McKnew: Quando se chega aos fatores específicos na vida de uma determinada criança ou jovem, a coisa principal é, provavelmente, uma perda sofrida. Ao passo que isto, em geral, significa a perda de um dos genitores, poderia incluir a perda de amigos, de parentes próximos, ou mesmo de um animal de estimação. Logo abaixo das perdas, eu colocaria o desapreço e a rejeição. Vemos uma tremenda quantidade de crianças ou de jovens cujos pais falam mal deles e os fazem sentir-se inferiores ou insignificantes. Às vezes, a criança ou o jovem se torna um bode expiatório. Leva a culpa de tudo que sai errado na família, quer ele seja culpado, quer não. Assim sendo, ele se sente indigno. Outro fator é o distúrbio de humor dum genitor.
Despertai!: O livro Why Isn’t Johnny Crying? (Por Que Johnny Não Está Chorando?), do qual o senhor é co-autor, declara que algumas crianças ou jovens deprimidos consomem tóxicos e cometem abusos alcoólicos, ou até mesmo apresentam um comportamento delinqüente. Por que isto se dá?
McKnew: Cremos que estão tentando ocultar sua depressão, até mesmo deles próprios. Seu modo de enfrentá-la é, muitas vezes, ocupar-se com outras coisas, como roubar carros, tomar tóxicos, ou beber. Estas são maneiras de disfarçar quão mal eles se sentem. Com efeito, tentar ocultar sua depressão é uma das formas mais claras em que as crianças ou jovens diferem dos adultos.

Bloco de dados:

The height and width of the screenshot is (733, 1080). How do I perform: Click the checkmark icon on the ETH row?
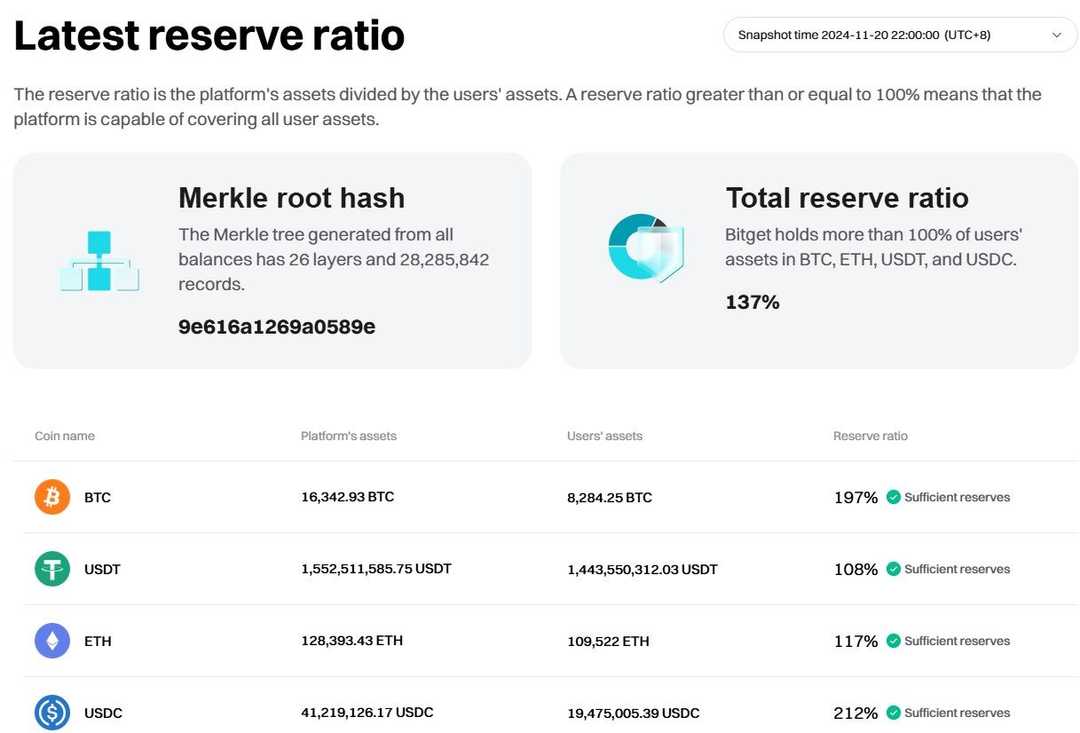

Tarefa 1: Por favor, liste todos os tipos de perda que, segundo McKnew, podem afetar uma criança ou jovem na entrevista sobre depressão em crianças e jovens.
Tarefa 2: Na entrevista sobre depressão em crianças e jovens, o que McKnew aponta como o fator principal na vida de uma criança ou jovem?
Tarefa 3: Prossiga a entrevista sobre depressão em crianças e jovens a partir da última fala apresentada.

Resposta esperada 1:
- A perda de um dos genitores
- A perda de amigos
- A perda de parentes próximos
- A perda de um animal de estimação

Resposta esperada 2: Uma perda sofrida.

Resposta esperada 3:
Despertai!: Exatamente como é que se sabe quando se trata duma depressão, e não de simples má conduta da criança ou do jovem?
McKnew: Por conversar com tais crianças ou jovens, e conseguir que eles se abram, muitas vezes se depara com a depressão. E se a depressão for devidamente tratada, o comportamento deles melhora. Embora outra coisa estivesse aflorando, a depressão estava subjacente, a todo o tempo.
Despertai!: Como é que se consegue fazer com que uma criança ou jovem deprimido se abra?
McKnew: Primeiro de tudo, escolha uma ocasião e um lugar tranqüilos. Então faça perguntas específicas, tais como: ‘Há alguma coisa que o incomoda?’ ‘Tem-se sentido triste ou melancólico?’ ‘Está aborrecido?’ Caso ele tenha sofrido alguma perda, poderia perguntar, dependendo das circunstâncias: ‘Sente falta da vovó tanto quanto eu?’ Dê à criança ou ao jovem a oportunidade de ventilar seus sentimentos.
Despertai!: Que sugeriria que crianças ou jovens muito deprimidos fizessem?
McKnew: Que falassem com seus pais a respeito. Este negócio de detectar a depressão é algo sério, porque, em geral, as crianças ou jovens são os únicos que sabem que estão deprimidos. Os pais e os professores geralmente não detectam isso. Tenho visto adolescentes que se dirigiram a seus pais e disseram: “Estou deprimido, preciso de ajuda”, e a obtiveram.
Despertai!: Como é que um genitor pode ajudar uma criança ou jovem deprimido?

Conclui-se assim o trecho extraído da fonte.